To help cultivate this interior conversion of heart, Christ asks us to commit to prayer, fasting, and almsgiving. —Praying not for others to see, but for a true communion with God to occur. If there is a grace to this pandemic, perhaps it is that many of us have had to learn how to pray in our homes and with our families, more than we’ve ever had to before. We may have come to appreciate more fully the gift of physically coming together as a church too. As a fast, we may be invited by the Lord to give something up or to do something extra that will help us become the sort of persons God calls us to be. So it may be fasting from criticism of others. It may be fasting from impatience with the restrictions of the pandemic. It may be fasting from judging others as not as dedicated to God like ourselves. Or it may be fasting of action, in which we choose to help out at the food bank, or call an elderly person who is homebound, or get our finances in order so that we don’t overspend. The ways in which we can fast are limited only by our imagination. And almsgiving calls us to give from our abundance to those who don’t have enough of the basic necessities of life. During Lent, we will hear about the ways in which others who are also suffering from this pandemic can be helped by our almsgiving.

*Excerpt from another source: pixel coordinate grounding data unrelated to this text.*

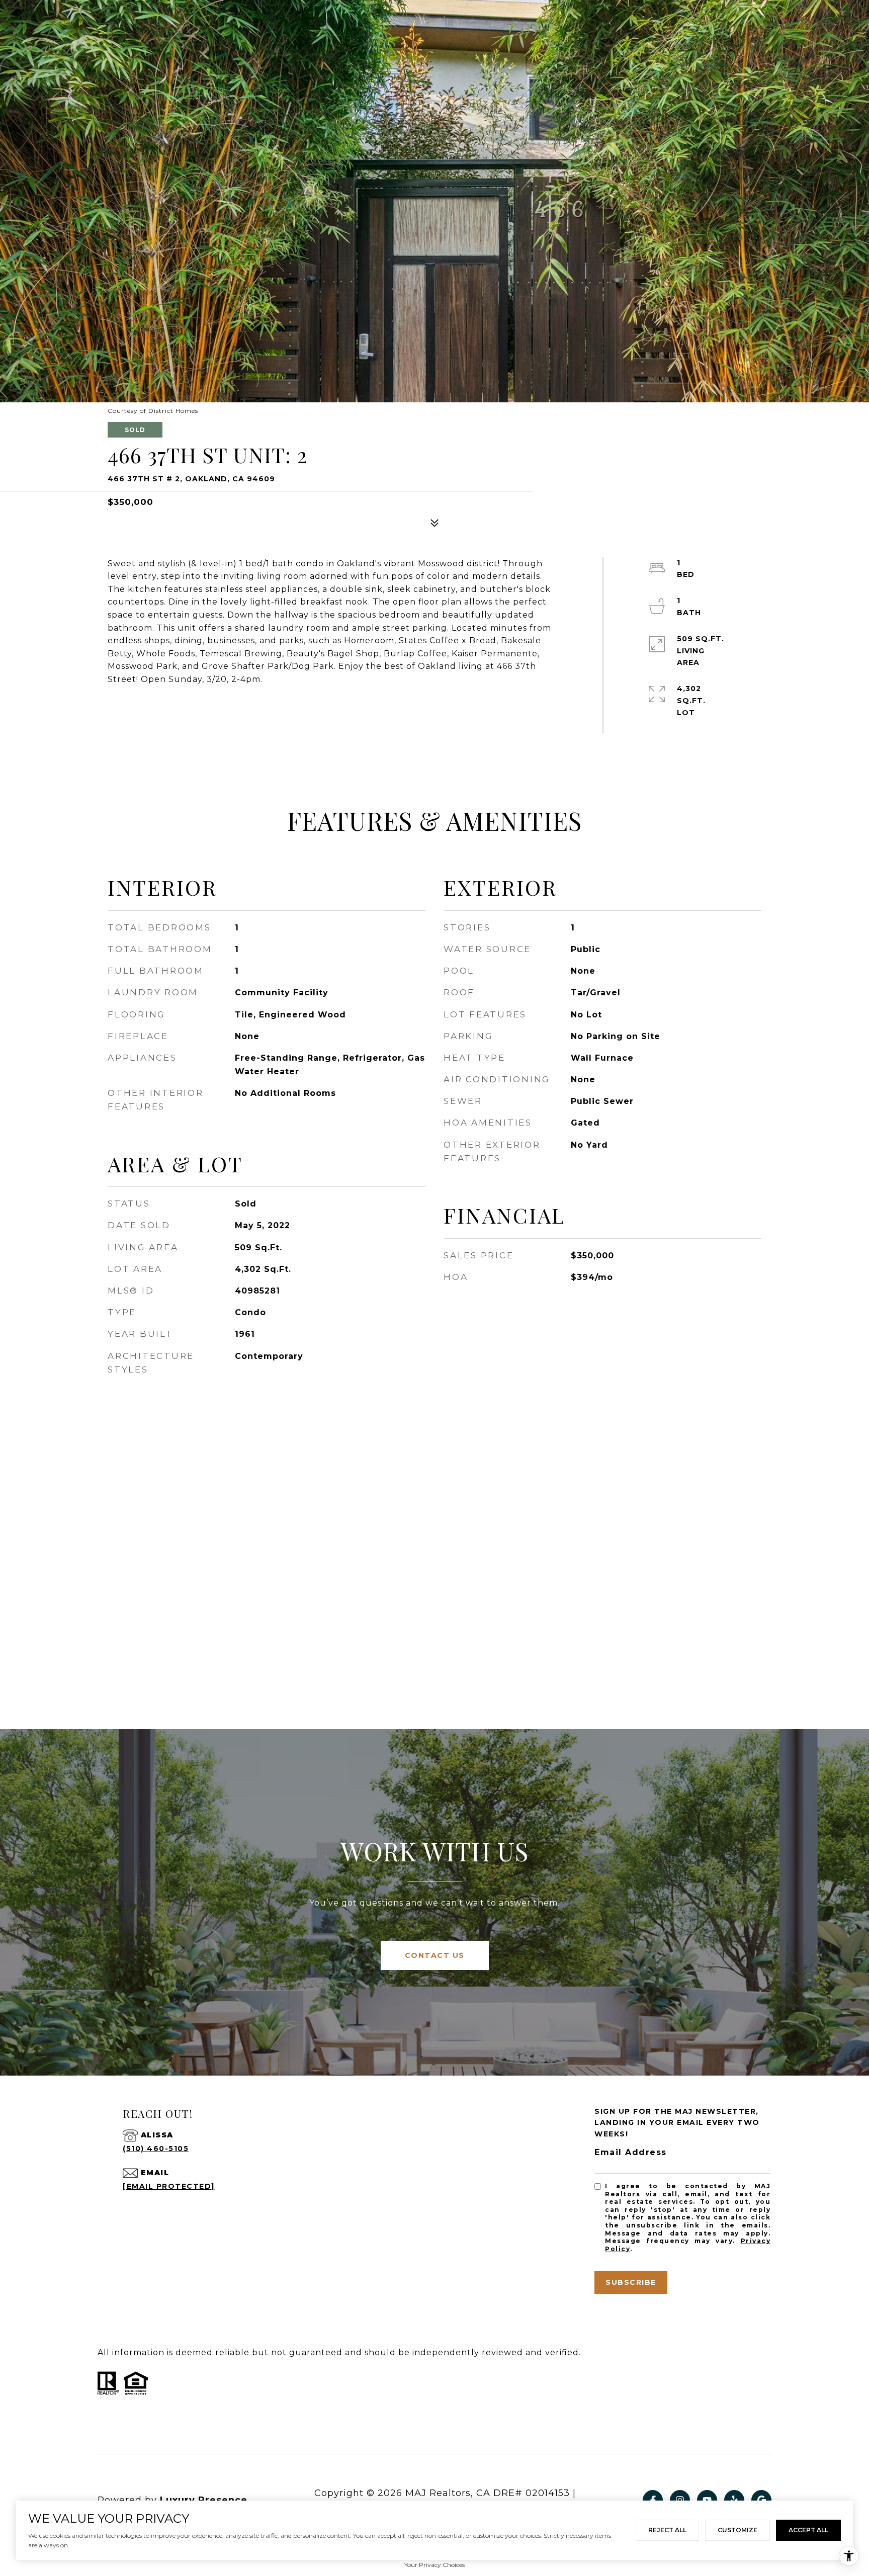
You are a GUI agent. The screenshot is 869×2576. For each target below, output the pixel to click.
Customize (737, 2530)
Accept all (808, 2530)
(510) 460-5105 (156, 2148)
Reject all (667, 2530)
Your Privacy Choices (434, 2564)
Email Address (630, 2152)
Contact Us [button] (435, 1955)
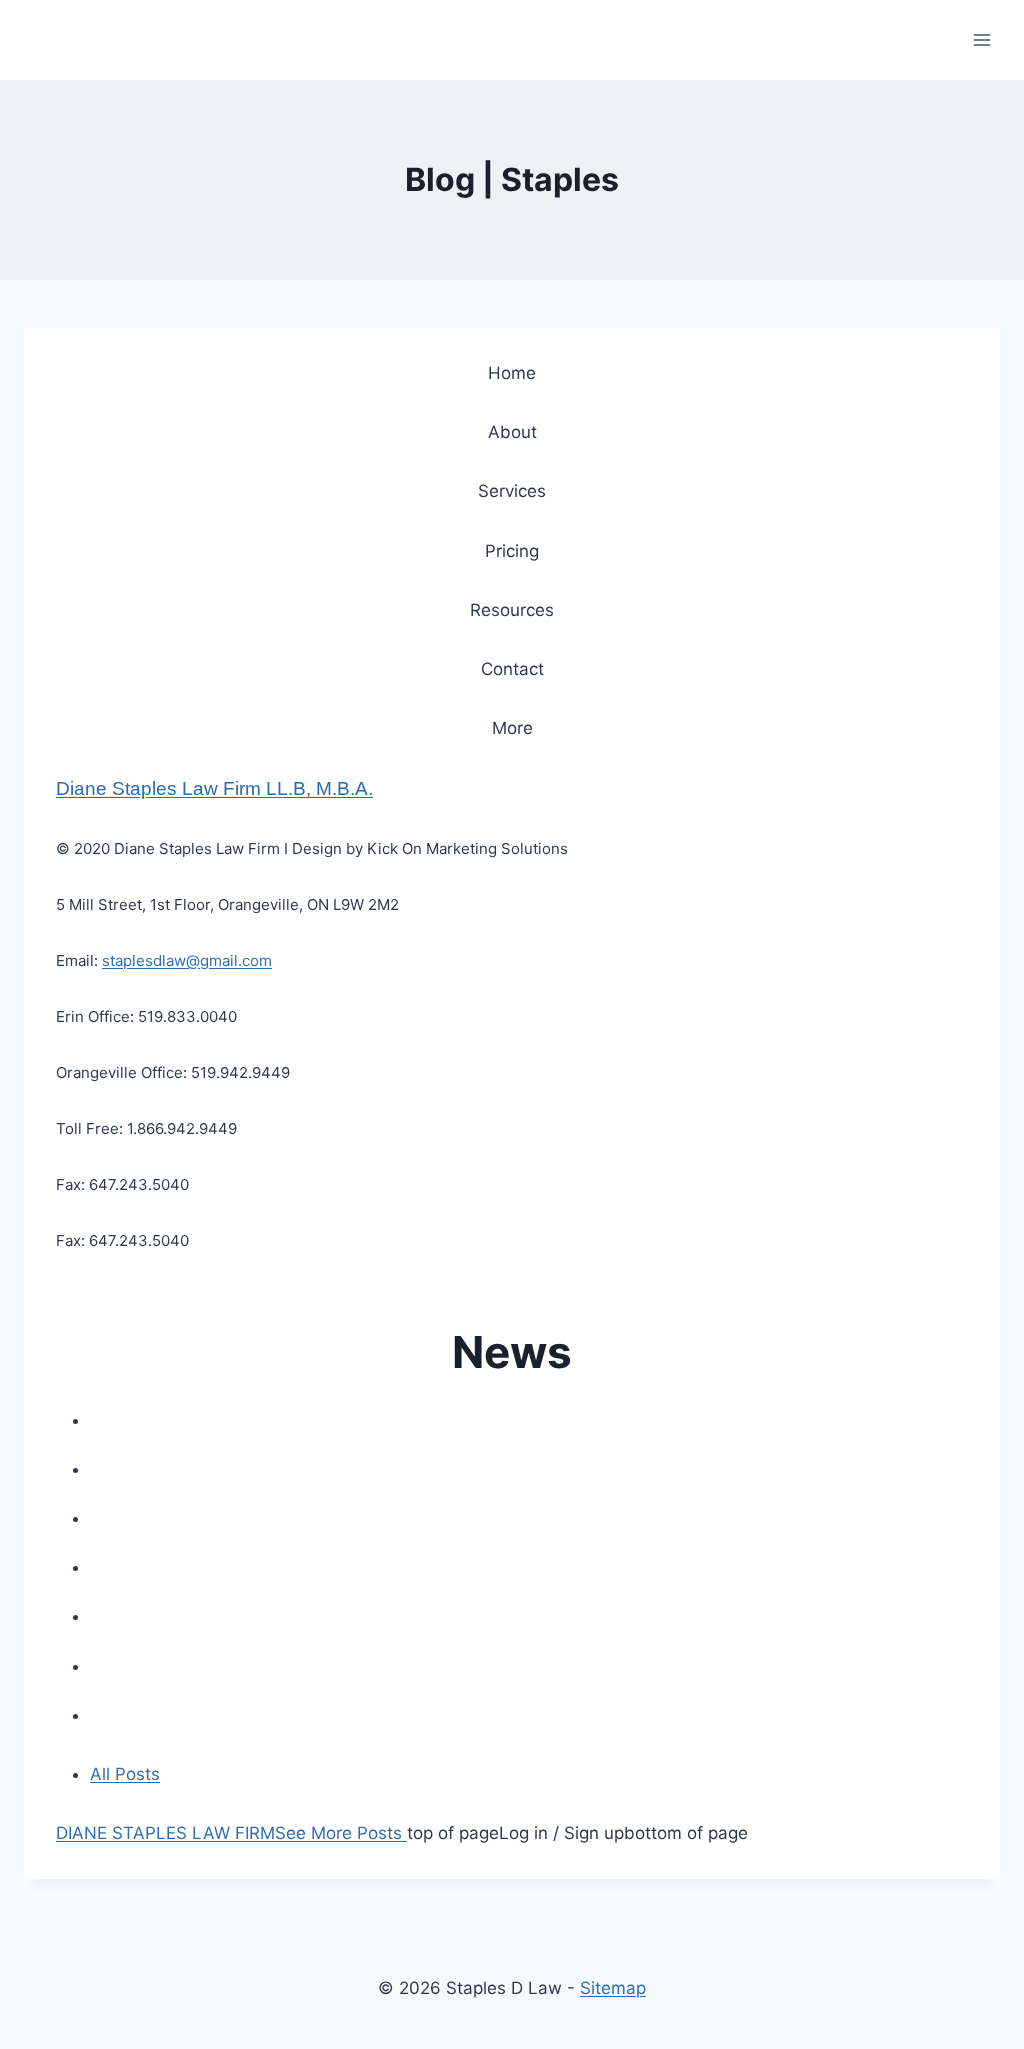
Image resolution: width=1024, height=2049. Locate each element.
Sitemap (613, 1988)
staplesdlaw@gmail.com (187, 960)
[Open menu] (981, 39)
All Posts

In everything we do during our lifetime on earth, though, our motivation should be the immense outpouring of God’s love into our lives and how the experience of that love inspires us to love God in return. It should never be motivated, simply by a fear of Hell.
Love should be our underlying motivating force in all that we do because it was such love that Jesus poured out for us by his own death on the cross. So may we always strive to make love the principal driving force of all that we do this Lenten Season as we Rend our Hearts and not our clothing.